Information supplied section start
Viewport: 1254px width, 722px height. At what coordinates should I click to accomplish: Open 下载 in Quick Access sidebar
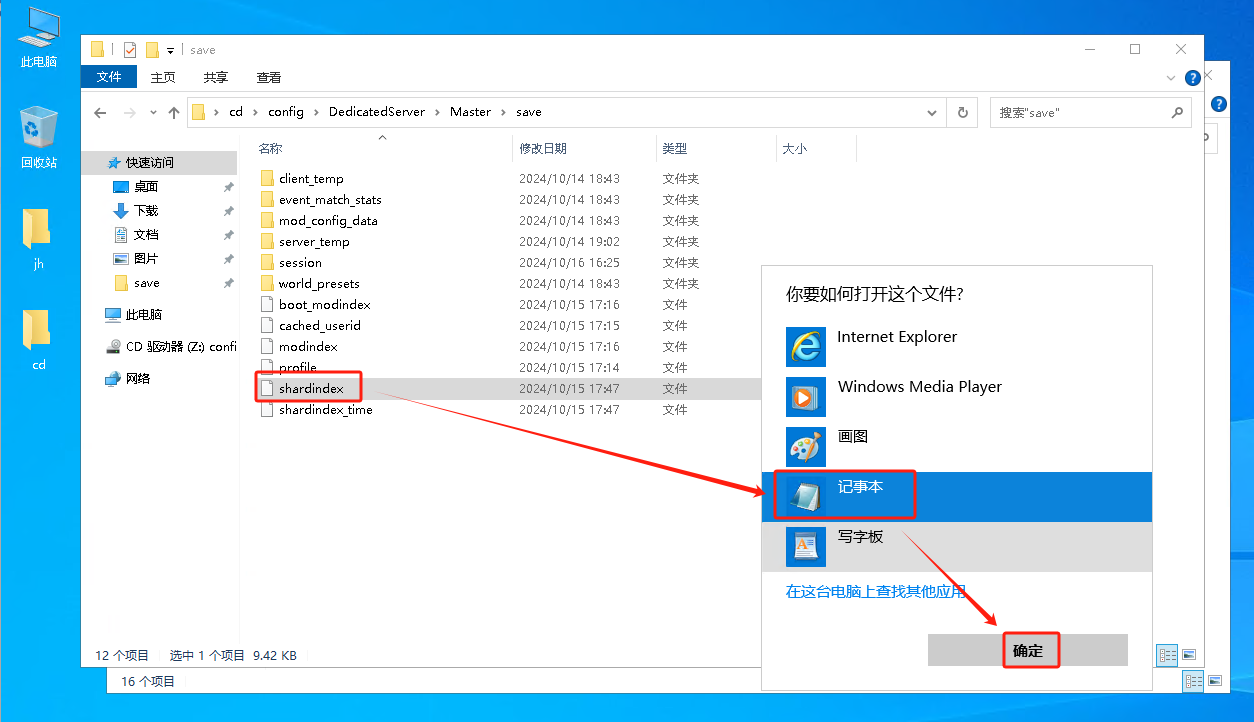[x=146, y=210]
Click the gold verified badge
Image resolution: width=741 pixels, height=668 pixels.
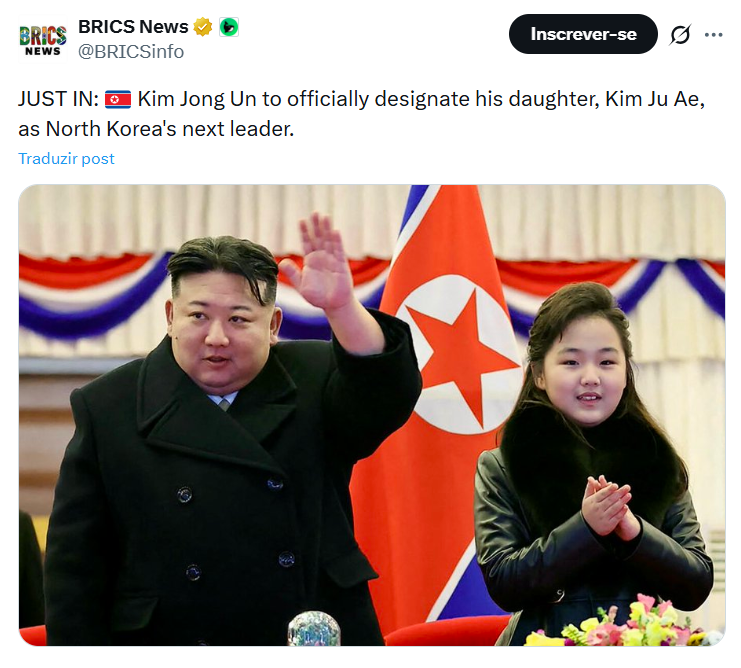coord(203,27)
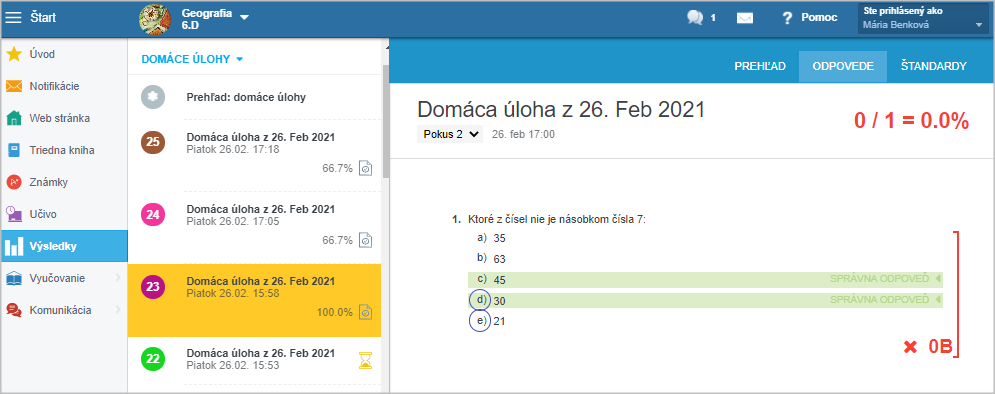Open the Geografia 6.D class selector

pos(215,18)
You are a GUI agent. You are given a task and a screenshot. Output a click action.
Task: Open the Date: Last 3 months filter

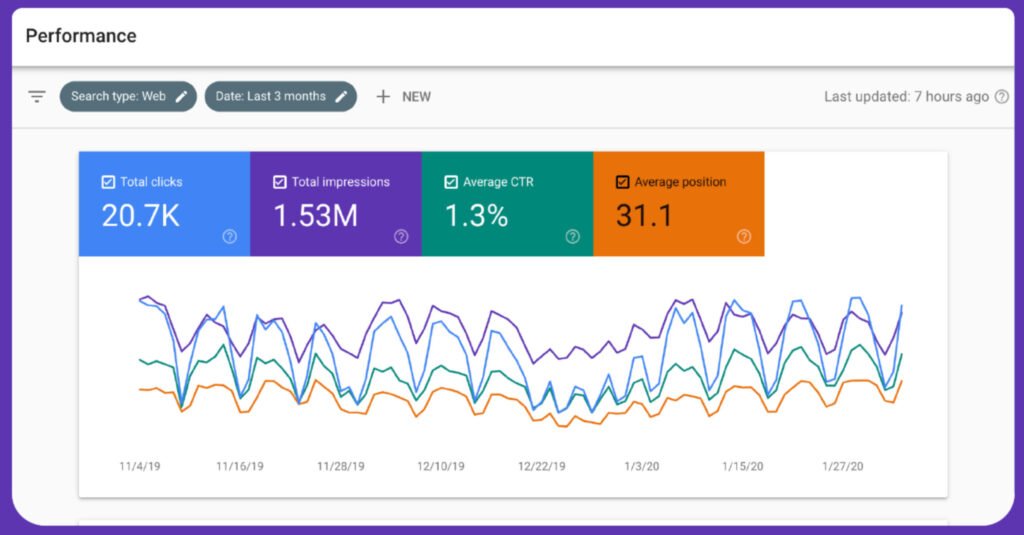(x=270, y=97)

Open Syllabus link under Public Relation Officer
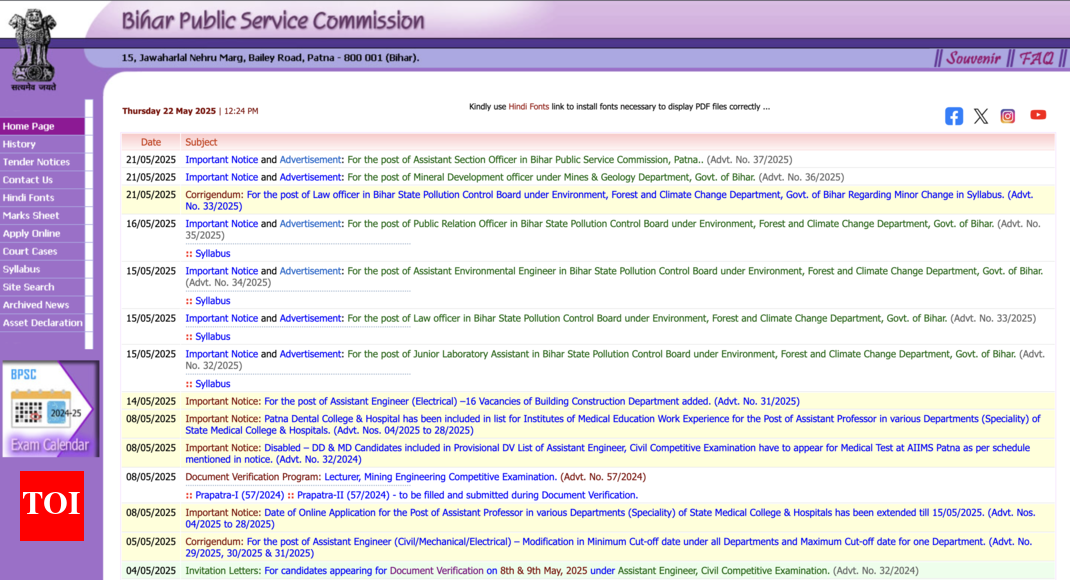point(212,254)
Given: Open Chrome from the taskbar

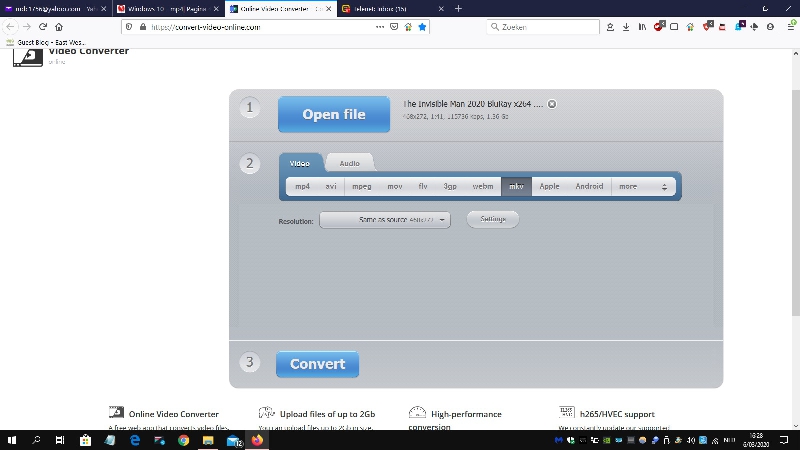Looking at the screenshot, I should (183, 439).
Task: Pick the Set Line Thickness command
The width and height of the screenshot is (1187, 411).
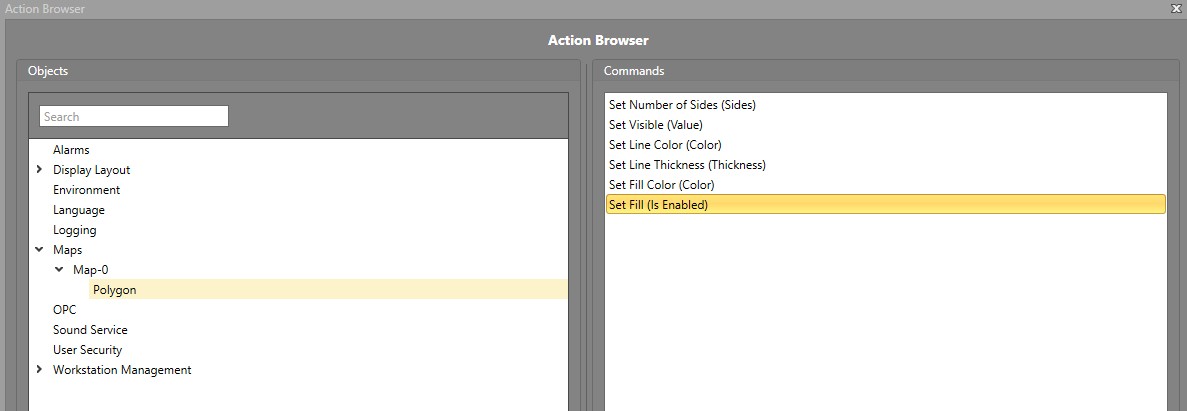Action: click(687, 165)
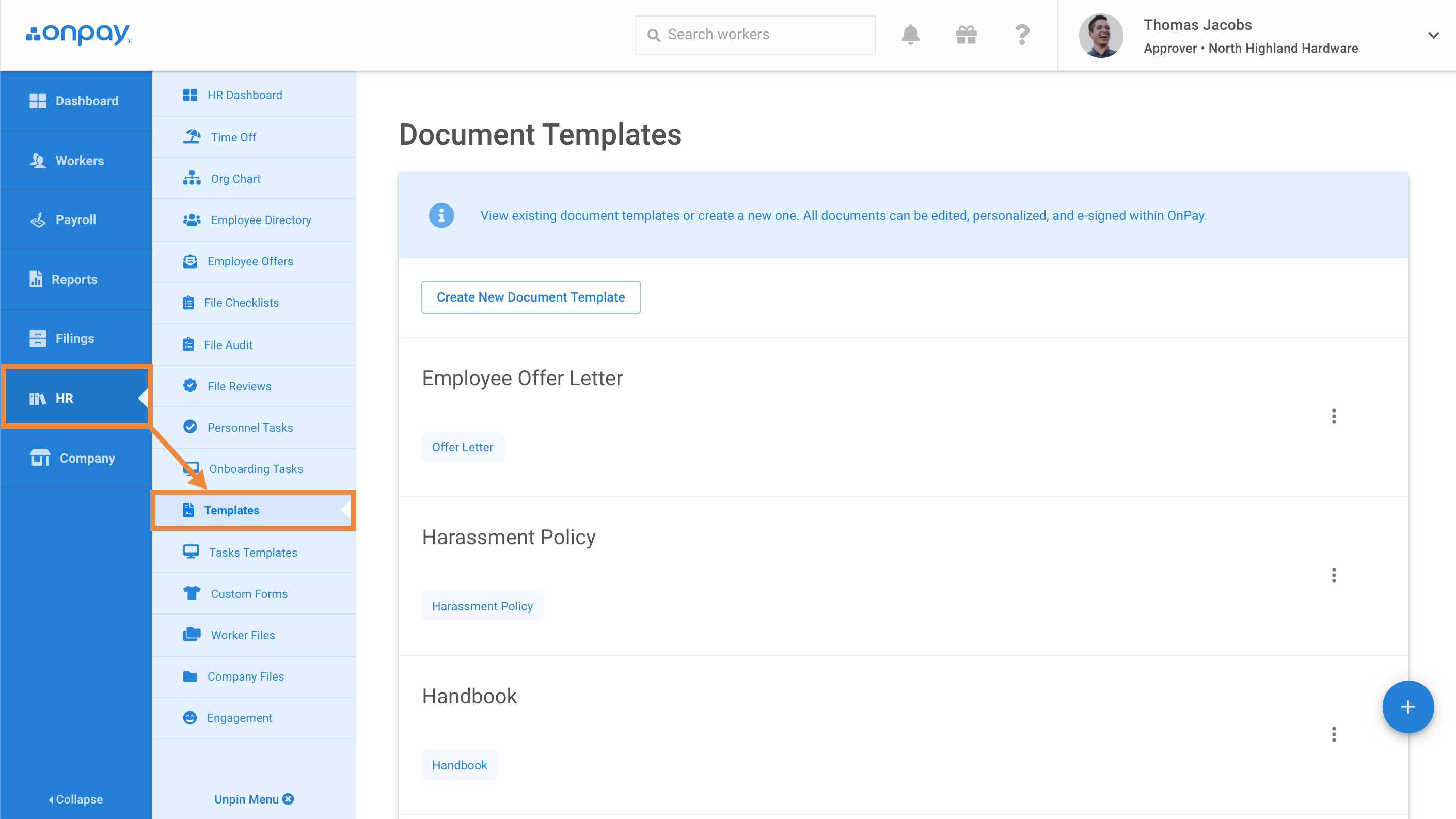Expand the user account dropdown chevron
Viewport: 1456px width, 819px height.
pyautogui.click(x=1433, y=35)
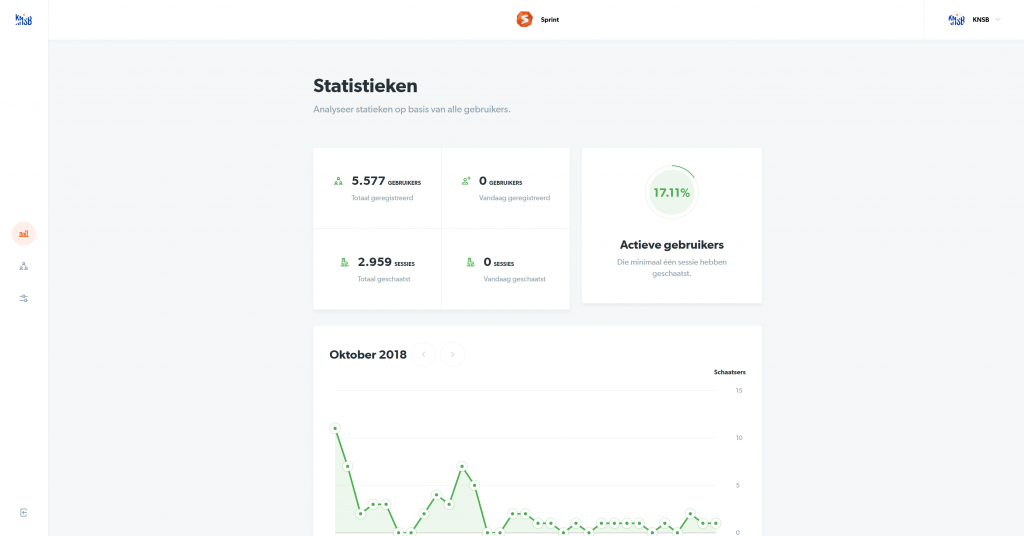
Task: Select the first data point on chart
Action: [x=335, y=428]
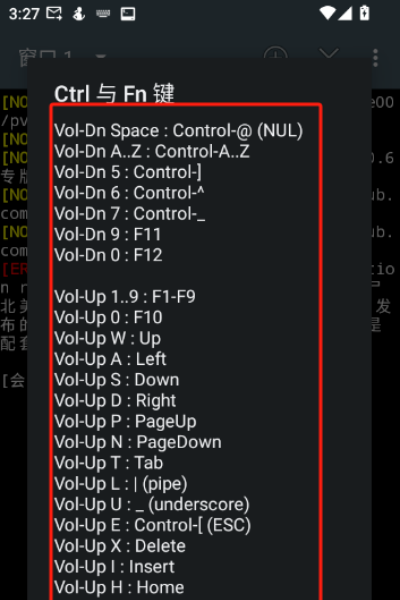This screenshot has width=400, height=600.
Task: Tap the terminal session notification icon
Action: pyautogui.click(x=128, y=14)
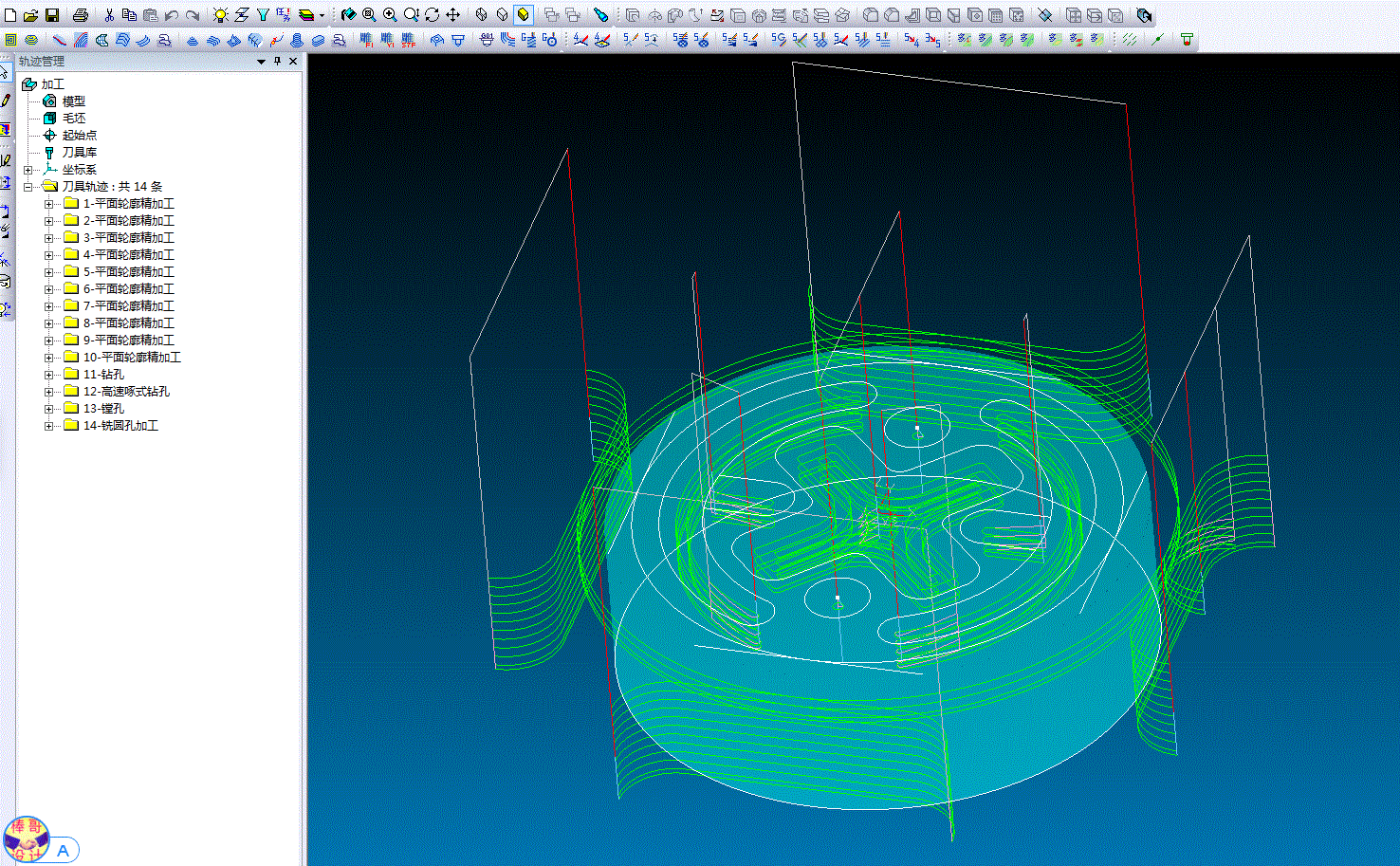Collapse the 刀具轨迹 : 共 14 条 node

pos(28,187)
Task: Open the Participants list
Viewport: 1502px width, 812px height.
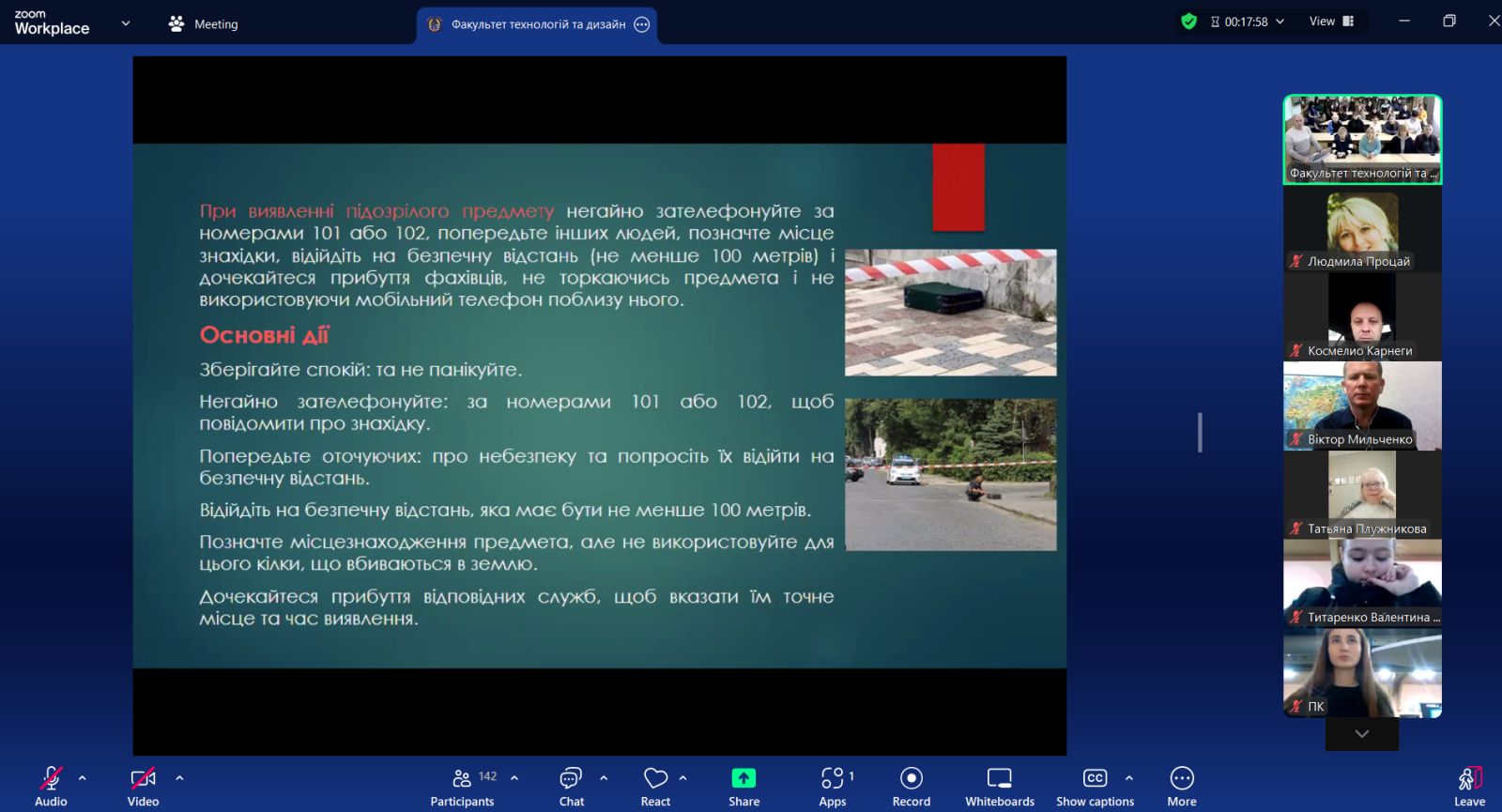Action: [462, 787]
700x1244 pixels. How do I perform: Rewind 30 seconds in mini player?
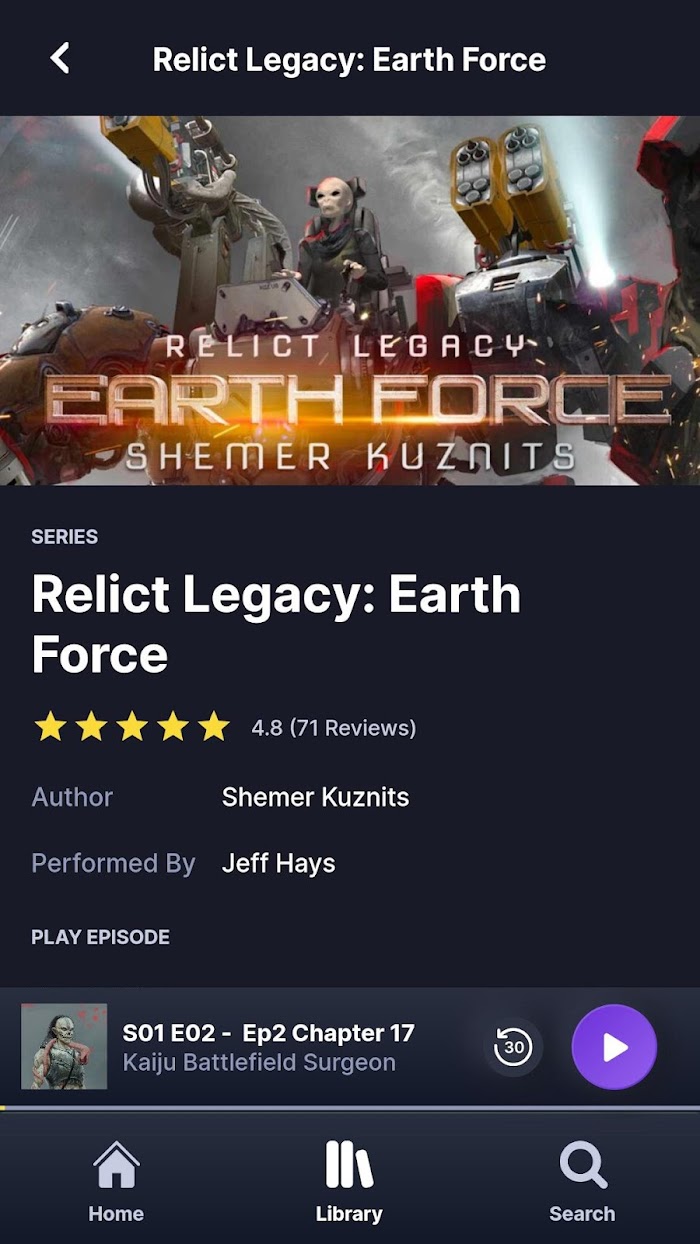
Information supplied section end
### Directions for this task
Although the records contain pictures, the copy should consist of their text alone, reproduced exactly.

### Result of this task
Viewport: 1254px width, 722px height. At what coordinates should I click to accomplish: Open 下载 in Quick Access sidebar
[x=146, y=210]
Click the gold verified badge
Image resolution: width=741 pixels, height=668 pixels.
coord(203,27)
Open the Geografia 6.D class selector

pos(215,18)
You are a GUI agent. You are given a task and a screenshot. Output a click action.
Task: Open the Date: Last 3 months filter

(x=270, y=97)

Open Syllabus link under Public Relation Officer
point(212,254)
Given: Open Chrome from the taskbar

Looking at the screenshot, I should (183, 439).
Task: Pick the Set Line Thickness command
The width and height of the screenshot is (1187, 411).
Action: click(687, 165)
Expand the user account dropdown chevron
Viewport: 1456px width, 819px height.
pyautogui.click(x=1433, y=35)
Task: Select the first data point on chart
Action: [x=335, y=428]
This screenshot has width=400, height=600.
Task: Tap the terminal session notification icon
Action: pyautogui.click(x=128, y=14)
Collapse the 刀具轨迹 : 共 14 条 node

pos(28,187)
Task: Open the Participants list
Viewport: 1502px width, 812px height.
Action: [462, 787]
700x1244 pixels. How do I perform: Rewind 30 seconds in mini player?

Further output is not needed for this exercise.